The most recent study (published just last month), conducted at the Schillerhöhe Hospital in Germany, proved that dogs can successfully recognize the scent of lung cancer.  The study used two German Shepherds, a Labrador and an Australian Shepherd that sniffed test tubes of collected breath. The dogs identified 71 out of 100 patients infected with lung cancer as well as 93% of the cancer-free samples.

Back at the beginning of 2011, research published in the journal Gut (The International Journal of Gastroenterology and Hepatology…yeah, I had to look that one up!)  proved that a dog (a Labrador retriever) was able to has sniffed out bowel cancer in breath and stool samples.  Way back in June of 2008, an issue of Integrative Cancer Therapies published by SAGE found that “the most common ovarian carcinomas are characterized by a single specific odor detectable by trained dogs.”  Other past experiments confirm the accuracy of dogs in using those adorable noses to sniff out breast cancer, colon cancer, melanoma, and even type 1 diabetes.  Are you kidding me?!?

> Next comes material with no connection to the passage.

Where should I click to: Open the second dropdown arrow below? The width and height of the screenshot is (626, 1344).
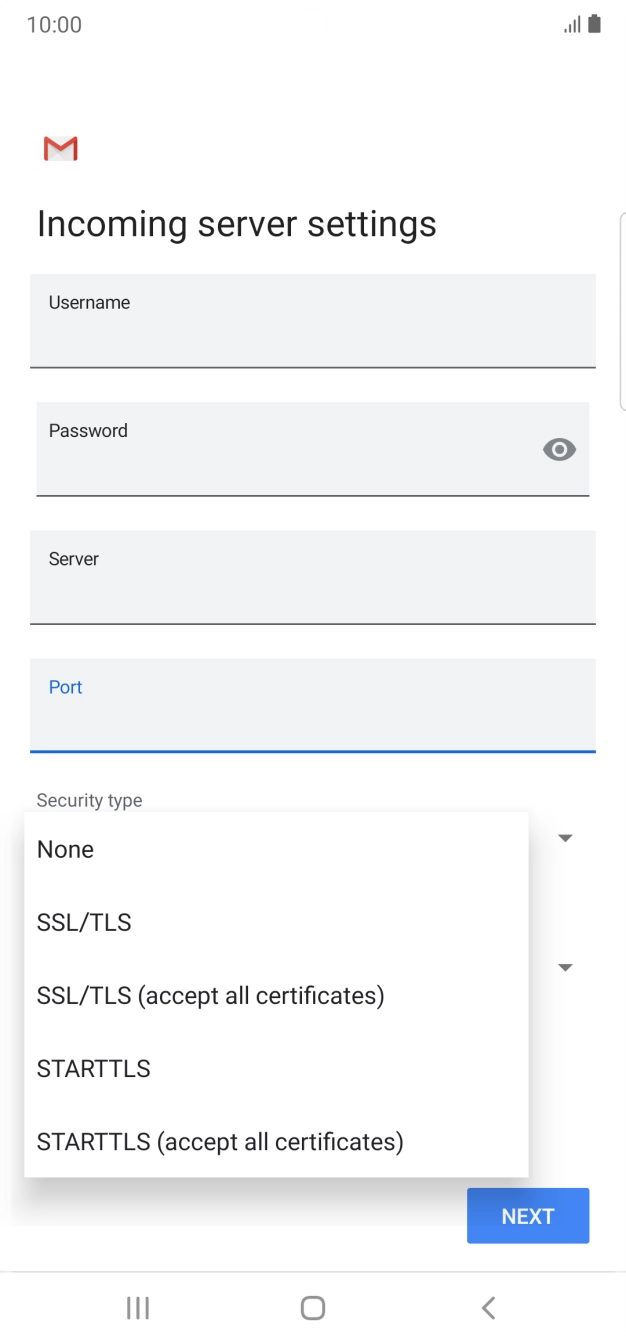(x=565, y=967)
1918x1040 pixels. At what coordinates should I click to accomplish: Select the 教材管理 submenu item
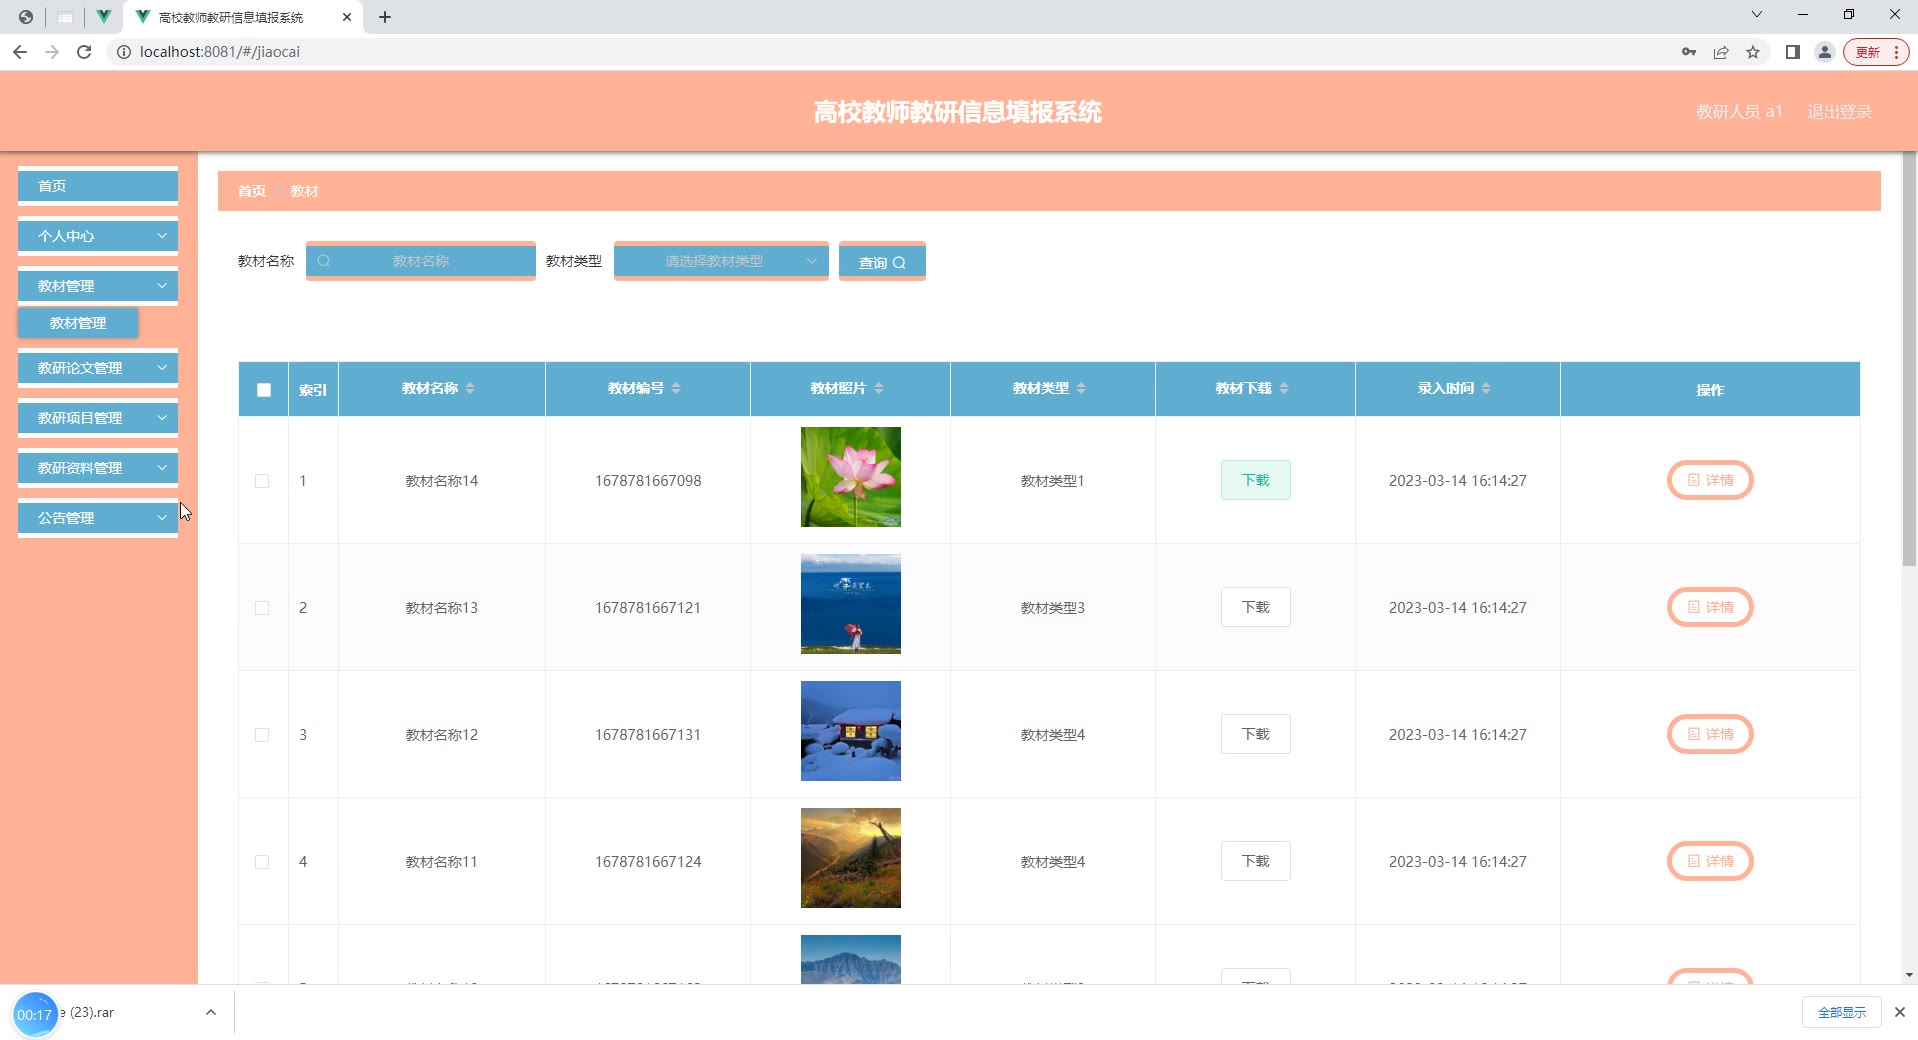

The craziest part about all of this:  the cancers that these dogs are so adept at nosing out are the ones hardest to identify in their early stages.  They are also some of the deadliest.  This means that the nose of your pup can do something that hundreds of ingenious scientists working for decades with the most sophisticated equipment can not even begin figure out.  It also means that dogs are changing the way doctors and scientists are tackling cancer and it’s detection.  We humans don’t rely on our noses like our canine friends, so why would we ever think to use smell in a medical context?  Doctors are now working on (and this is literally the scientific term) an “electronic dog nose” that will be able to use breath test for early cancer detection.  Amazing.

It makes me wonder what scents my dog can smell that go completely undetected by my sorry excuse for a nose.  Every day, after hours of walking numerous dogs, Buffy sniffs me from the bottom of my shoes to the top of my head.  (Sadly, even my husband can smell me at that time!)  I find myself wondering what she is smelling as she does her inspection.  Just the dogs I’ve walked?  Or is it more than that – where those dogs have been, what they have eaten, their owners.  It boggles the mind.

Lastly, these studies and data have done one more important thing : they have scientifically proven that dogs are awesome!